Ibnu Katsir menyebutkan didalam tafsirnya,
ففيهما خلاف كثير بين العلماء، فمنهم من قال: يفطران ويفديان ويقضيان. وقيل: يفديان فقط، ولا قضاء. وقيل: يجب القضاء بلا فدية. وقيل: يفطران، ولا فدية ولا قضاء
“Bahwa untuk kedua permasalahan ini terdapat khilaf diantara ulama; sebagian berpendapat mereka harus membayar fidyah dan mengganti puasanya, sebagian berpendapat cukup hanya dengan membayar fidyah saja, ada juga yang berpendapat wajib bagi mereka qadha’ saja, dan ada juga yang lebih ekstrim lagi; tidak fidyah tidak juga qadha’.”(Tafsir Al-Qur’anul ‘Adzim 1:501)

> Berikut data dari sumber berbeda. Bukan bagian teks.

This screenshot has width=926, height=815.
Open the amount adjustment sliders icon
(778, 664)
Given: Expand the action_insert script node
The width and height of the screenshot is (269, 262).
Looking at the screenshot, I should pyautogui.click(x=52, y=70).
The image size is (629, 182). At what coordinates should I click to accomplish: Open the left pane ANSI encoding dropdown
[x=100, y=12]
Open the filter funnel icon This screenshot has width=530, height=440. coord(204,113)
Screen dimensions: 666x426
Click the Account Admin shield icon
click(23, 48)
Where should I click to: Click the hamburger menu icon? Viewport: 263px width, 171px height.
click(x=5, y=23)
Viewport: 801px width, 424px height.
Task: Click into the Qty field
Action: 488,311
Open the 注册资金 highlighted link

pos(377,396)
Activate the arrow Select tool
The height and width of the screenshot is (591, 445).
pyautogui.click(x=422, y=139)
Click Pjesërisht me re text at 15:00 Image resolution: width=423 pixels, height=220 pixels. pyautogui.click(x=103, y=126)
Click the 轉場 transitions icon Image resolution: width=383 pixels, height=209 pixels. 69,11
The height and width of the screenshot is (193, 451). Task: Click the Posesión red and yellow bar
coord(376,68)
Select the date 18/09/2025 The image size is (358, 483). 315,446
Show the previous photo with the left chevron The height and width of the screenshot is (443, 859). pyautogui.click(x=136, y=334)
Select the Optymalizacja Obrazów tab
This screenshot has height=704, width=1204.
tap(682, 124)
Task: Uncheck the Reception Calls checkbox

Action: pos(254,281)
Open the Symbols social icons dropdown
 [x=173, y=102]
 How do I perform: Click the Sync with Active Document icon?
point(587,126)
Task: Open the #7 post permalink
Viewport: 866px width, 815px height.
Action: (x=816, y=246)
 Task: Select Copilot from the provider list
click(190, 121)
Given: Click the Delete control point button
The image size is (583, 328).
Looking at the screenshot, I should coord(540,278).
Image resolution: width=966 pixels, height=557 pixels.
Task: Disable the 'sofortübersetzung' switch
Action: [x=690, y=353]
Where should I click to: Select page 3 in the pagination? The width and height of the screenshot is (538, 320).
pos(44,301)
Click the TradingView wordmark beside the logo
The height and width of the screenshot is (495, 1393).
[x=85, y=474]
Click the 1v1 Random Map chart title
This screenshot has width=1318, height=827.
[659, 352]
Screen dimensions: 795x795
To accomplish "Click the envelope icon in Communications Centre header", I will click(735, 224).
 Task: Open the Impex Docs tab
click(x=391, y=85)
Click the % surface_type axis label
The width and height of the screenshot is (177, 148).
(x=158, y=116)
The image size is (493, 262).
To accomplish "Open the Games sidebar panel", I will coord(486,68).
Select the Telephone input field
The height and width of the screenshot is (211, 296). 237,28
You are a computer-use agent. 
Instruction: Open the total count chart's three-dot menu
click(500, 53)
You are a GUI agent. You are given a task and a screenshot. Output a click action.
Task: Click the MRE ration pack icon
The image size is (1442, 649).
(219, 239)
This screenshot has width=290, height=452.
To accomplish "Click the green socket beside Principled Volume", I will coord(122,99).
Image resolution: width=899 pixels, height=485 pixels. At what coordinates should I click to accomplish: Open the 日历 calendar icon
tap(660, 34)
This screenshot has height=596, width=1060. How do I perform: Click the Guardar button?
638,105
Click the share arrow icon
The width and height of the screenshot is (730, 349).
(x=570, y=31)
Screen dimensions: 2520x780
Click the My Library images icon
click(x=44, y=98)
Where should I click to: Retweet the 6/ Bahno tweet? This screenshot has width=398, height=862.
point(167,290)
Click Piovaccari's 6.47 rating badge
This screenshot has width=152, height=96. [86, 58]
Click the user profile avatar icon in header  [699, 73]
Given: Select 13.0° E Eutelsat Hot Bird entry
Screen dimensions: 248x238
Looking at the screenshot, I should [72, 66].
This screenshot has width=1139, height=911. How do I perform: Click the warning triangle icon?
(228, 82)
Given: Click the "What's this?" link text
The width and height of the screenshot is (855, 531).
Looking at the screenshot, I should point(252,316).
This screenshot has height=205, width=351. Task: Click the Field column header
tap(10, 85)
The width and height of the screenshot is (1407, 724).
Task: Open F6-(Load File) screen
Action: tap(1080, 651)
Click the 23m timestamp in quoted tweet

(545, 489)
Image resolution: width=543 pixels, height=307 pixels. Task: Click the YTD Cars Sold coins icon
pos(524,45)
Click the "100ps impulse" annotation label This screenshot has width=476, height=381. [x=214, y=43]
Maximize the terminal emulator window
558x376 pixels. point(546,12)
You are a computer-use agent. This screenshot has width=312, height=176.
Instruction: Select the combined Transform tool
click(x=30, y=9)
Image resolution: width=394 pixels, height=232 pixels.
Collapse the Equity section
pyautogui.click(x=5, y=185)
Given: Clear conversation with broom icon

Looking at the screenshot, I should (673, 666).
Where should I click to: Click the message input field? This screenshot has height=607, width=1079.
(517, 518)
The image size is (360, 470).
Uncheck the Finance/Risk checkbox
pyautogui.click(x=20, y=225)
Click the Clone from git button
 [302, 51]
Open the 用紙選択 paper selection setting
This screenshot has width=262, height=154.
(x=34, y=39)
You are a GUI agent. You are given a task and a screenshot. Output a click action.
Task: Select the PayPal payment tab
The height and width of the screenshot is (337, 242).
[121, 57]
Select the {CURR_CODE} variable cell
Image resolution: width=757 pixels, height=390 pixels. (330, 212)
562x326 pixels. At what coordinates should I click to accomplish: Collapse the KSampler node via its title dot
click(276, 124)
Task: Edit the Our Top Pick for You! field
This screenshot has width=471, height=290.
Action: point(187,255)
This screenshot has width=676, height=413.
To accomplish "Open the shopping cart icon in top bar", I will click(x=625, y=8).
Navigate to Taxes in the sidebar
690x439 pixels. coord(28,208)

Perbedaan pendapat di kalangan ulama itu didasari pada perbedan pendapat di antara mereka dalam menggolongkan wanita yang hamil dan wanita yang mengusui.
-Seperti Orang Sakit
Pendapat pertama mengatakan bahwa mereka digolongkan kepada orang sakit. Sehingga cara penggantian puasanya harus sebagaimana orang yang sedang sakit, yaitu dengan cara berpuasa qadha‘ di hari lain. Ini pendapat Imam Al Auzai, Imam Ats-Tsauri, Abu Hanifah.
-Seperti Orang Tidak Mampu
Pendapat kedua menyebutkan bahwa para wanita yang sedang hamil dan sedang menyusui tidak bisa disamakan dengan orang sakit, karena pada dasarnya mereka bukan orang sakit. Mereka lebih tepat digolongkan ke dalam kelompok orang-orang yang tidak kuat atau mampu, seperti orang yang sudah tua bangka atau jompo.
Untuk itu orang-orang yang tidak mampu berpuasa itu tidak mengganti dengan berpuasa di hari lain. Namun cukup bagi mereka membayar fidyah, memberi makan kepada fakir miskin. Ini merupakan pendapat Ibnu Abbas dan Ibnu Umar.
Sebagaimana mereka yang sudah lanjut usia, karena lemah fisiknya mereka dibolehkan berbuka dan mereka diwajibkan membayar fidyah saja, tanpa harus mengganti puasa dihari lainnya, pun begitu dengan ibu hamil dan menyusui mereka hanya diminta membayar fidyah juga.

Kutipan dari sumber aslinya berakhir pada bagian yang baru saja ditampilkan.